Read Full Article: How the Retail Industry Rethought Delivery in 2017

2018 Review & Outlook

RIS News – 2017 is coming to a close, and for many retailers that is a good thing. The past 12 months will go down in the record books as the year of the store closing — with over 8,500 retail locations closing up shop. As consumers continue to embrace digital shopping, retailers are undergoing an adjustment period and are redefining the path to purchase and investing in cutting-edge technologies to reinvigorate the customer experience.

With constant change as the backdrop, RIS News’ asked leading retailers, analysts and solution providers to comment on the 12 months ahead. We asked them one simple question: “What are the key themes, trends and technology that will define retail in 2018?” While the answers were as varied as the participants, a common message rings out in each response — 2018 will be all about the consumer.

Whether in-store or online the retailers that are going the weather the volatile retail landscape and succeed in these highly competitive times must put the customer first. They need to find new and exciting ways to differentiate their brands from the competition and continue to invest in their digital capabilities to streamline and invigorate the shopping experience.

Our panel of experts believes that redefining omnichannel strategies with a focus on unified commerce will remain a top priority for 2018 and beyond. A key aspect of that focus will be on reinvigorating the store with a heavy investment in IoT, RFID, fulfillment and mobility. In addition, cutting-edge solutions like artificial intelligence and voice-assisted shopping will continue to cement themselves into the retail tech stack and will forever change how consumers shop and engage with retailers.

What will the next 12 months bring for retail? No one knows for certain. But what is definite is the customer will remain front and center.
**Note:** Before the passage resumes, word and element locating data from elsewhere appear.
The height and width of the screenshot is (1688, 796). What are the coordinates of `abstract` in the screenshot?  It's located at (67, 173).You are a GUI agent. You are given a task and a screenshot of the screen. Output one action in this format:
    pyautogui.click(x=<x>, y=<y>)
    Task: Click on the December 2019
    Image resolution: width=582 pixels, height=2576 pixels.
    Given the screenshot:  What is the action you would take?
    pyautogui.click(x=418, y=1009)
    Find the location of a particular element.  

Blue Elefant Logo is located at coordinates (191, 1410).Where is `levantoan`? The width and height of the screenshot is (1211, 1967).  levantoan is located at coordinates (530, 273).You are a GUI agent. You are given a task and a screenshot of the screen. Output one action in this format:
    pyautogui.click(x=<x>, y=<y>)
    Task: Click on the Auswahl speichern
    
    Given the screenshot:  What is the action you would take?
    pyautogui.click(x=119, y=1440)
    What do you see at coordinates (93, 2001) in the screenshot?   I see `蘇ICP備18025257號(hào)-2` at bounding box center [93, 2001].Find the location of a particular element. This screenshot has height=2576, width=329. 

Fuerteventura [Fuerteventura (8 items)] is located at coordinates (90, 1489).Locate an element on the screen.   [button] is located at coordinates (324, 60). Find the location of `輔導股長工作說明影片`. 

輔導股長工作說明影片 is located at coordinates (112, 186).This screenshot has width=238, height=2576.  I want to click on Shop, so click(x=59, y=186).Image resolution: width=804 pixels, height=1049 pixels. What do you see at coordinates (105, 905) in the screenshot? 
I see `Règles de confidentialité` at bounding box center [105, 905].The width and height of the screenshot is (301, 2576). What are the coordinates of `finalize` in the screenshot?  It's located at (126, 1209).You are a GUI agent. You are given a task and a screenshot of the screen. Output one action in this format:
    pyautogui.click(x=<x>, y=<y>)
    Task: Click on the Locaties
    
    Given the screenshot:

With store closings up 218% during 2017 and competitive pressure increasing from Amazon and Walmart, changes are occurring quickly and will continue to accelerate through 2018. We see three major trends affecting retail over the next year: voice-assisted shopping, artificial intelligence and same-day delivery.

Voice-assisted shopping. With an estimated 55 million individuals in the U.S. using voice-enabled digital assistants at least monthly this year and Amazon Echo estimated to have an install base of more than 128 million by 2020, voice assistants will become the norm. Voice assistants are replacing traditional search engines and offer an easy hands-free way to shop, especially for basics. Retailers need to accelerate their plans to integrate their offerings with voice-assisted technology to meet this demand.

Artificial intelligence. According to BRP’s “2017 Customer Experience/Unified Commerce Survey,” 45% of retailers plan to utilize AI within three years to enhance the customer experience. AI offers the ability to exploit the data gathered on customers and their preferences to personalize their shopping experience. Amazon and other multi-channel retailers are already experimenting with AI to offer purchasing suggestions based on short surveys and purchase history.

Same-day delivery. Consumers’ preference for convenience and immediate gratification drives this trend. Consumers would rather receive merchandise at home than drive to a store, but they also want their products immediately. The number of retailers offering same-day delivery has tripled in the past year to meet elevated customer expectations. Retailers are testing different ways to effectively execute same-day delivery: Walmart is utilizing store associates to perform the delivery while other retailers are using third-party delivery services like Deliv, Postmates or Uber.

To stay competitive, retailers are transforming their business models, skills and cultures to experiment with and adopt these new trends.